The enmity between al-Ashraf and Muhammad and Muhammad's response to it is found in several sources, including Sahih Bukhari 3.45.687 and 5.59.369. The second hadith is particularly long, so only parts will be quoted here.

The hadith begins:
Allah's messenger said "Who is willing to kill Ka'b bin Al-Ashraf who has hurt Allah and His apostle?"**
Thereupon Maslama got up saying, "O Allah's messenger! Would you like that I kill him?"
The prophet said, "Yes".
Maslama said, "Then allow me to say a (false) thing (i.e. to deceive Ka'b). The prophet said, "You may say it."

So here we have two questionable moral lapses by Muhammad. The first, a willingness to put a political opponent to death. The second, a willingness to use all manners of deceit.
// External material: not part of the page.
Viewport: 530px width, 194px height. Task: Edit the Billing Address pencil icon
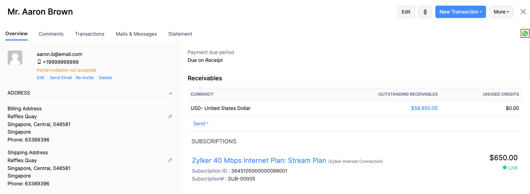170,116
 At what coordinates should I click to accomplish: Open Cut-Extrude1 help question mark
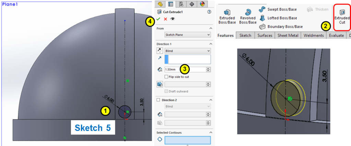click(209, 12)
Here we find the questionable doctrine of taqiyya (تقیة) or dissimulation approved by the alleged prophet of Allah, of the Arab war idol who--unlike Christ who says, "I am the truth" (John 14:6)--says of himself that he is the "best of deceivers," Allahu khayru al-makirina, اللَّهُ خَيْرُ الْمَاكِرِينَ (Qur'an 3:54).

Based on the pretense that, as an opponent of Muhammad, he wanted to borrow a camel load or two of food, Maslama visits al-Ashraf at night and, together with his foster brother Abu Naila, is invited into Maslama's fort. The plan is to compliment al-Ashraf on his perfumed hair, and when he is distracted to cut off his head. The plan worked, and together Maslama and Abu Naila cut of Muhammad's enemy's head. The poet Ka'b bin Malik said:
Sword in hand we cut [Ka'b] down
By Muhammad's order when he sent secretly by night
Ka'b's brother to got to Ka'b.
He beguiled him and brought him down with guile
Mahmoud [bin Maslama] was trustworthy, bold.**
Ibn Sa'd's Tabaqat records Muhammad's delight:
Then they cut his head and took it with them [and] . . . they cast his head before him [Muhammad]. He (the prophet) praised Allah on his being slain.***
The pseudo-prophet can rejoice at an innocent's man's death, just like many of his followers could rejoice at the attack of the Twin Towers on 9/11, and the deaths of thousands who did none of their killers wrong. This is what happens when you are the prosecutor, the alleged victim, and the judge. The defendant, even if innocent, has no voice. This is because, in Islam, الله ورسوله أعلم, Allah and his messenger know best, the natural law notwithstanding.
*St. Thomas More, Dialogue of Comfort Against Tribulation (London: Charles Dolman, 1847), II.XVI, p. 160.
**The matter is extensively treated in Ibn Ishaq's biography of Muhammad, on pages 364-69 of A. Guillaume's translation. Muhammad is related to have said: "Who will rid me of Ibnu'l-Ashraf?" To which, Muhammad bin Maslama said that he would kill him. Muhammad, for his part, responded "Do so if you can." With respect to the lying, Ibn Ishaq puts it this way: "'O apostle of God, we shall have to tell lies.' He answered, 'Say what you like for you are free of the matter.'" A. Guillaume,
Life of Muhammad: Translation of Ibn Ishaq's Sirat Rasul Allah (Karachi: Oxford University Press, 2006), 367.
***Ibn Sa'd, Kitab al-Tabaqat al-Kabir (Pakistan Historical Society, 1967), II, p. 37.